If ye be wonderin’ how the math function for this be lookin’, ‘tis like so:

\(\sum_{n=0}^{N} \lvert a - b\rvert\)

Tips til framgangsmåte
  1. Use a for loop to sail through the entire frequency table.
  2. For each letter in the frequency table, find the absolute value compared to the actual frequency. Use the abs() function in Python for this.
  3. Sum all the values, and ye shall have a final result.

Hard Task 2.4 - “Crack” the Caesar Cipher

Now we shall finally put together all we have done so far! Now we shall “crack” a Caesar cipher.

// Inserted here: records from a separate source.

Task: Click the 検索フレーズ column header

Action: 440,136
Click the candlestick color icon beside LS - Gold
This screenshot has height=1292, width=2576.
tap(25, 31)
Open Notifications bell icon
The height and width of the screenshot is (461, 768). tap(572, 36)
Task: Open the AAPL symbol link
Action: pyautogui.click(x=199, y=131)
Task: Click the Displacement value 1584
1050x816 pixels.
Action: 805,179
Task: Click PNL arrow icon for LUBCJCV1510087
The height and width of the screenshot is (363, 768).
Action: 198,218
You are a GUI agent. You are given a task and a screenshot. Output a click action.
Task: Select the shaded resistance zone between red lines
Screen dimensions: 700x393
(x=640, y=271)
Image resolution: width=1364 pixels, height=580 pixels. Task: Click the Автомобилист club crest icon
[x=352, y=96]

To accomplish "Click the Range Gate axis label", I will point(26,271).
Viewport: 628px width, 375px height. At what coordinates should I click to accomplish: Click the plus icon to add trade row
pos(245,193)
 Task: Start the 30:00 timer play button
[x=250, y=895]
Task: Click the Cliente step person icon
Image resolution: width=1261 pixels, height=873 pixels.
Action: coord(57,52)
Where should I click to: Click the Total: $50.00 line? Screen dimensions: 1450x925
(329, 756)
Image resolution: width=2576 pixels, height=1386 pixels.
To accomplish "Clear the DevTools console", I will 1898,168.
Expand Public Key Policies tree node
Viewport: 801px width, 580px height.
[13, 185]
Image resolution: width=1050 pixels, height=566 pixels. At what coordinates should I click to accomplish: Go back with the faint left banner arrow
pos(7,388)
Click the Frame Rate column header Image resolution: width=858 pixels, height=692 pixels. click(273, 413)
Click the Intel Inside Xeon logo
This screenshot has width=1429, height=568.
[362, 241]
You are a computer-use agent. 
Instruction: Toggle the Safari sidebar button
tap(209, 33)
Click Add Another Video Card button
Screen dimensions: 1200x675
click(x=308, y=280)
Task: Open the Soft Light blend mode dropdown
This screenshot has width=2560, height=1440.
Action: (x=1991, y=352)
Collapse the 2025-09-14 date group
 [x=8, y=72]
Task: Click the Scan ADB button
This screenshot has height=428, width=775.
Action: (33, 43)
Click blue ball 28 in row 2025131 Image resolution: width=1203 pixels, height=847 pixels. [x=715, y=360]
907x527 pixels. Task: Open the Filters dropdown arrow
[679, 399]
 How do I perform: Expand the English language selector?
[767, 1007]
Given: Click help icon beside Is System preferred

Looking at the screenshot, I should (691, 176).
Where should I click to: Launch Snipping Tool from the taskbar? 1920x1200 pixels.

Create a program that “cracks” a Caesar cipher! Without user input, ye be able to toss in an encrypted text and retrieve the decrypted text without needin’ a key.

Test data

Here be some test data ye can use, what say ye to these?

Test-data
cqrbvnbbjpnrbjenahbnlancxwnqxynoduuhhxdjanjkuncxmnlxmnrclxvyuncnuhjwmqnanjanbxvnfxamboaxvxdaojexarcnsnmrqnuuxcqnanrcbxenajwjtrwrqjencqnqrpqpaxdwmhxdfnanarpqccqnwnpxcrjcrxwbfnanbqxac
lsaizivxlmwqiwwekimwuymxiwlsvxwsmxqmklxrsxasvoewibtigxihlsaizivmjmxhsiwksshnsf
bmtxymjwjsfdfsxbjwrjxyfsifsizsktqidtzwxjqkqtslqnajymjpnslgfwsfwitmjdtzhtrjrtxyhfwjkzqqdzutsdtzwmtzwynxstbxywzhpybjqajljyymjjytgjikwfshnxhtktwymnxwjqnjkrzhmymfspxynxgnyyjwhtqifsinfrxnhpfymjfwymfajdtzmfivznjylzfwistyfrtzxjxynwwnslbjqqlttisnlmynkdtzitrjjymtwfyntfsirfwhjqqzxymjwnafqxtkrdbfyhmgniymjrrfpjmfxyj
zwkyvivrivrepzuzfkjzekyviffdnzcckyvpgcvrjvjkreulgjrzukyvjritrjkztkvrtyvirwkvircfexjzcvetvfevwivjydreifjvkfyzjwvvkefnkyvedzjkvinypufpfltfejzuvipflijvcwrezuzfkzehlzivukyvkvrtyvinzkyrjevvinvccrtklrccpzufekjrzukyvjkluvekslkzyrkvkfjvvpfljkreuzexlgkyvivrccsppflijvcw
uwwilxchaniuffehiqhfuqmizupcuncihnbylycmhiqusuvyymbiofxvyuvfynizfscnmqchamulyniimguffniayncnmzunfcnnfyvixsizznbyaliohxnbyvyyizwiolmyzfcymuhsqusvywuomyvyymxihnwulyqbunboguhmnbchecmcgjimmcvfysyffiqvfuwesyffiqvfuwesyffiqvfuwesyffiqvfuweiibvfuweuhxsyffiqfynmmbueycnojufcnnfyvullsvlyuezumncmlyuxswigcha

Tips til framgangsmåte
  1. Begin by craftin’ a function that takes in text, aye.
  2. Use the decryptin’ function for the Caesar cipher with rotation N on the text, N startin’ at 0.
  3. Create a frequency table o’ the result, savvy?
  4. Figure out the distance to the result in relation to the actual frequency table.
  5. Either: a) keep track o’ the distance in a list, or b) keep track o’ the smallest value and the rotation (this be the key).
  6. Increase the rotation by 1 and repeat steps 2 to 6 until N reaches 26 (full rotation).
  7. Return the decrypted text, meanin’ the smallest distance be the right key, arr!